Thursday, 26 March 2020

Day 10

Friends, are you bored of seeing just your own four walls? Today I bring you a new game, courtesy of A and her sadly way too distant friend. Zoom hide and seek (also works with FaceTime, Skype, or any other video call on a portable device of some kind). Obscure your webcam, retreat to a random corner of your house, and get your friend to guess your location based on the three square inches of ceiling or wall visible past your very close up face. Much giggling! This works best when you are as familiar with your friend's house as you are your own. And provides tantalising half images of siblings and parents who are also currently so very very far apart.

Two Zooms today; the second, a family chat to wish Granddad a happy birthday. Much planned, much anticipated, and all wider family members involved managed more or less to sort the technology out in advance. Go us! A now has plans for her own birthday, having seen that up to forty people can join in any one zoom conference at a time. Hmm. We may need extra friends.

In other, equally exciting news, we finally managed to complete the new climbing frame and slide. I say we, I mean I. I did this! I built an entire climbing frame (ok, one which arrived in kit form). Two people, two hours it said. One rather harassed Mummy, two electronic screwdrivers, a bit of unofficial lump hammering, and the better part of a week.
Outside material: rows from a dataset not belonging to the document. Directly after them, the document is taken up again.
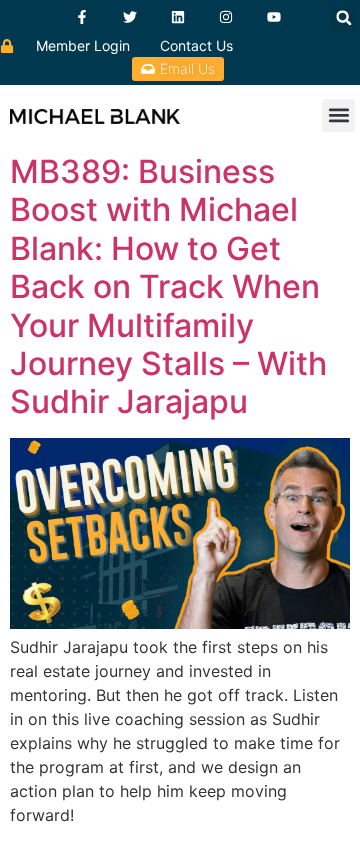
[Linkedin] (178, 17)
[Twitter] (130, 17)
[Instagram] (226, 17)
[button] (344, 18)
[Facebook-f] (82, 17)
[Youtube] (274, 17)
Oh, and unfortunately some duct tape doing a slide repair before we'd even begun. But. I built it! And my son climbs it triumphantly, does a victory spin on the deck, and then slides his way down, over and over again, before racing off to do circuits of the rest of the garden and a quick bounce on the trampoline. He has even learned how to side shuffle from the climbing wall over onto the deck to come down the slide. I tell myself this skill is positive physiotherapy, and will definitely counteract the damage done by bouncing for ages in a W-sit. I'm not convinced. But, for now, it is survival. He is busy. Running, climbing, crawling, spinning, bouncing, spinning, generally wearing himself outside and no longer haunting the front door begging to be let out.

New improved advice from NHS England arrived today, with "The Letter", containing more impractical advice on how to keep A alive during this time. And some helpful tips I might not otherwise have thought of, such as keep eating and drinking well, and think about how you will get your food and medicines whilst you cannot leave the house. Thanks, guys. But, usefully, the original advice "You must stay inside. You must not leave your house. You may sit by an open window" has been expanded to include "You may go out in your garden" so we made her. And she enjoyed it.

Grolly is not enjoying the peaceful empty streets. Her crowd of worshippers have vanished, and she is not impressed with having to make do with us. Always, she is there waiting to greet our carers in the carpark - and yet now the carpark remains empty. She is there to wrap her body around the children racing to school in the mornings, and those coming home in the afternoons. And they are also absent. Those few who do come past our door cannot stop to fuss her. Strange times. She has decided it is best to watch the children's antics in the back garden from the safety of inside, not being a fan of the small one's enthusiastic grabs.